A pleasant night last night with a friendly and mostly empty hostel, including a guy who looked younger than me but turned out to be an on-sabbatical vicar with 3 teenage daughters. I had a room to myself and the most amazing sea view. If only all hostels could be like that!
I thought today might be a bit long so was on the road not long after 7. In the first 3 hours I met a total of 3 sets of dog-walkers and no-one else. In fact the only civilisation today was the small village of Trefin, which sports a pub and a cafe-cum-gallery. I took advantage of the latter for coffee and eggs benedict. My absolute fave.
Glorious weather made the walking just perfect and the ups and downs and various body-grumbles didn't put a dampener on it. The morning was again full of choughs and the afternoon seals, including several sets of babies. The pups tend to be well tucked in under huge cliffs on the most inaccessible beaches - but you can often spot them because of the large visible adult guarding the mouth of the cove.
There's a lot of Welshness around here. My favourite sign today was for 'Tato newi' - new potatoes!
To find tonight's hostel I left the coast path and headed up over some tors and high ground. Breaching the top a huge flat stretch came into view including (ahem) 'city' of St David's. Well, it has a cathedral.

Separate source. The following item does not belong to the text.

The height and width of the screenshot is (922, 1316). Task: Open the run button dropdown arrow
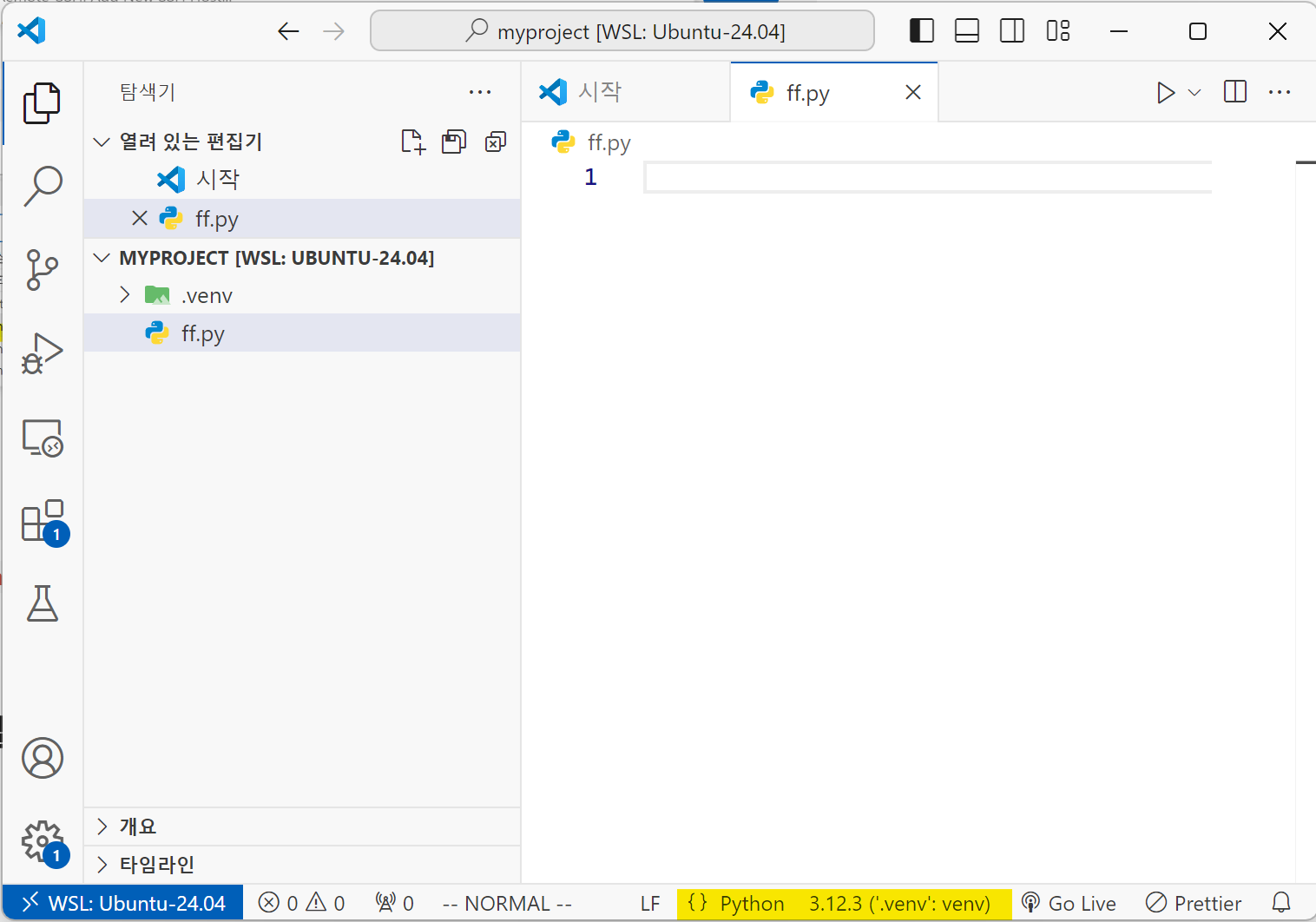click(x=1194, y=92)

The hostel is an old farmstead at the bottom of a big hill. There's a rather sad story attached: in 1943 an American Air Force place crashes into the hill, killing all on board. Apparently it was one of a group of planes flying a relief flight from the US to the UK. The last leg was Morocco to Cornwall but to save weight (and hence fuel) only the front plane of any group had a radio, the rest just did it by sight. Unfortunately they flew into fog and, absent any navigational equipment, half the planes went down. They found a propeller from it only a few years back.
After a bottle of cider, a peaceful night in a dorm with some very sleepy ladies.